Want to use cool techniques like flashbacks and flash-forwards, but worried they'll melt the brains of your readers? Carnegie Award-nominated YA author Tess Sharpe will show you how to make them work.
Your Instructor: Tess Sharpe, author of Kirkus Best Read FAR FROM YOU
Where: Online — Available everywhere!
When: January 26, 2017 - February 23, 2017
Enrollment: 16 students
The Naked Lunch
What do these books have in common?
They all use non-linear structures to tell the story.
Flashbacks, flash-forwards and other multilinear techniques can turn a pedestrian narrative into a turbo-charged superhighway of story superlatives.
We'd all like to master writing fiction like this, but it's a technique which challenges even the experts.
And now you can learn how in Twisted Timelines, under the tutelage of Tess Sharpe, author of the Carnegie Award-nominated Far From You.
Tess will help you understand the power of telling a story in whatever order grips the reader best. And in this four-week workshop—which will include writing assignments, peer reviews, and Q&A with your instructor—she will guide you through the process of setting up, outlining, and revising a narrative which takes its reader along a far from ordinary path.
What This Class Covers
Week One: The Basics of Non-Linear Structures
Lecture: The first lecture will focus on the basics of working on a non-linear story, exploring the differences between primary and secondary timelines; how to juxtapose timelines to achieve narrative goals; how to establish patterns within the non-linear narrative to guide the reader; and how to anchor the reader within the dual narratives.
Assignment: Time to draw some story architecture! Students will sketch out the approach to their non-linear stories and identify their primary and secondary timelines. They will explore the rules and patterns of their chosen structure and literary devices, and choose a way to anchor the reader in their dual narratives. Examples will be provided.
Week Two: Focus on Flashbacks and Flash-Forwards
Lecture: In Week Two, you'll hone in on the secondary timeline: how to utilize deviations from the primary timeline, such as flashbacks or flash-forwards, to inform the reader, create tension, introduce plot twists, build character, or simply evoke a certain emotion. You'll discuss further ways to juxtapose primary and secondary timelines to serve the plot and create seamless pairing of timeline sections.
Assignment: Two chapters, sections, or scenes that demonstrate the use of primary and the secondary timelines. This can be as simple as building character history and moving the plot forward, or as complex as juxtaposing the differences (and/or similarities) between past and present. Due to the depth of this assignment, critiques will be delivered and discussed at the end of class.
Week Three: Outlining and Revising the Non-Linear Novel
Lecture: Outlining and revising a straightforward linear story can be frustrating, but non-linear novels with multiple timelines can present a special brand of hell! Tess will offer some methods for building a non-linear novel from the ground up, including story mapping and timeline building.
You'll also explore what happens when you’ve finally reached The End and you’re ready to revise. How do you approach revisions of a novel whose timelines are difficult to disrupt? How do you ditch or add chapters when you’re working in a specific timeline pattern? How do you even begin without losing your mind? Tess will offer you tips for how she stays organized.
Assignment: Continue to work on the Week Two assignment.

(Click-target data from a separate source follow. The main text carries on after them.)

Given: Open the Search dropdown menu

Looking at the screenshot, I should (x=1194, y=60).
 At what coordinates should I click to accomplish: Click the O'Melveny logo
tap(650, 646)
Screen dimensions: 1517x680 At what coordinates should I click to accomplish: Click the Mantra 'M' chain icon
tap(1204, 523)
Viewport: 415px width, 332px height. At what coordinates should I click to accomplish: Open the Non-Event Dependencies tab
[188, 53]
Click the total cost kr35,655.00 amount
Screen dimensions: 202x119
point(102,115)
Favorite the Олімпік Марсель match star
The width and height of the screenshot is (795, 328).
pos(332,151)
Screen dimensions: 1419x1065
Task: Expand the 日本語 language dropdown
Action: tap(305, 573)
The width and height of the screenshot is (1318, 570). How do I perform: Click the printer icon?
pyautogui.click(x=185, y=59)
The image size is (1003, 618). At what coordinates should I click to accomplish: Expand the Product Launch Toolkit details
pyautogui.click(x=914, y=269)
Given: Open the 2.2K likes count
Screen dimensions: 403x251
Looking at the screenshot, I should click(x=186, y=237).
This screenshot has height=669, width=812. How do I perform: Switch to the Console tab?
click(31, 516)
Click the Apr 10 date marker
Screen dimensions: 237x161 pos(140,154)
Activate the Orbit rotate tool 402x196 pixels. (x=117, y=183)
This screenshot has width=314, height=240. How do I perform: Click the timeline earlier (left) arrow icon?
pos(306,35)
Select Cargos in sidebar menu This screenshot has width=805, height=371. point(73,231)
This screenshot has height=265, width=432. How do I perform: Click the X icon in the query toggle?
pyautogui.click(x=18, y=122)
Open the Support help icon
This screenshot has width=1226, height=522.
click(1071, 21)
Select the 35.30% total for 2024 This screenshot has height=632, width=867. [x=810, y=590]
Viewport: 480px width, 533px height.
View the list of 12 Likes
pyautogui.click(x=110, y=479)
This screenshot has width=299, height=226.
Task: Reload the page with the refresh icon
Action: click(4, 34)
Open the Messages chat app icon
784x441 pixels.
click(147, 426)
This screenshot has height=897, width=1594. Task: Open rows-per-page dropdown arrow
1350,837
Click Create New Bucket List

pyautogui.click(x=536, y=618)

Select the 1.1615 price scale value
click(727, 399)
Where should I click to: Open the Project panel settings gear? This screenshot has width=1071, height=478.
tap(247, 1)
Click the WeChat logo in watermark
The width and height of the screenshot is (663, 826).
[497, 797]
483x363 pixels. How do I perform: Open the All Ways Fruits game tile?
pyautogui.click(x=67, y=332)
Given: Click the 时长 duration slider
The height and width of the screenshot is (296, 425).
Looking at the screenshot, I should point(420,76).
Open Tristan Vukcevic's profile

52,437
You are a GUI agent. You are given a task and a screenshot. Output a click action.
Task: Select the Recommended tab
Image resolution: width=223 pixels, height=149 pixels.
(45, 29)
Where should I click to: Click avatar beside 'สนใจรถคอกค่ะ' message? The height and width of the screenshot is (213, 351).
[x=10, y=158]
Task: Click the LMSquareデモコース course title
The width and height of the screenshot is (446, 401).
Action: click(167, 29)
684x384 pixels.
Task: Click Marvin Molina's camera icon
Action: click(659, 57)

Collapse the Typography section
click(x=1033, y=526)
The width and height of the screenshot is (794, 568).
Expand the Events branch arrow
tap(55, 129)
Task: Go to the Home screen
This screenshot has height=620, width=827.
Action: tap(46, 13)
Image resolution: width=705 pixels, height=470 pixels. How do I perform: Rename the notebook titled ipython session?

Week Four: Epistolary and More
Lecture: The final lecture will focus on other unusual storytelling structures and devices, such as epistolary and multi-POV and how they can be applied to contemporary novels. You'll also discuss the use of certain dramatic devices (such as the Chorus) as well as other unusual approaches. To wrap things up, Tess will dedicate ample time to exploring any questions that have cropped up throughout the course.
Assignment: Critiques of Week Two’s assignment will be returned to students at the end of Week Four.
Goals Of This Class
- Examine the basics of non-linear structures and how to use them to achieve your narrative goals
- Explore primary and secondary timelines and the techniques you need to anchor the reader in the story
- Learn how to draft a non-linear novel using a variety of techniques like story-mapping and the creation of a master timeline
- Review unusual narrative devices and how you can exploit these in your storytelling
LitReactor offers a unique approach to a writing education: You study what you want, when you want, at your own pace. We bring in veteran authors and industry professionals to host classes covering a wide range of topics in an online environment that’s interactive and flexible. You get detailed feedback on your work and take part in discussions in a judgement-free zone. It doesn’t matter if you’re a beginner or an experienced writer, our workshops are about working together to achieve your writing goals.
Where do classes take place?
Entirely online. So, anywhere you have Internet access.
Are there certain times when the whole class needs to "meet" online?
Nope. Our students come from all over the globe. Everything is posted online and accessible 24/7. (We do occasionally schedule phone chats, but try to reach a consensus on timing.)
What does a typical class consist of?
It varies, but nearly all our classes include weekly lectures, homework assignments, peer reviews, critiques from instructors, and discussion forums.
How much experience do you need to take a class?
Beginner or pro, everyone is welcome. We encourage all skill levels.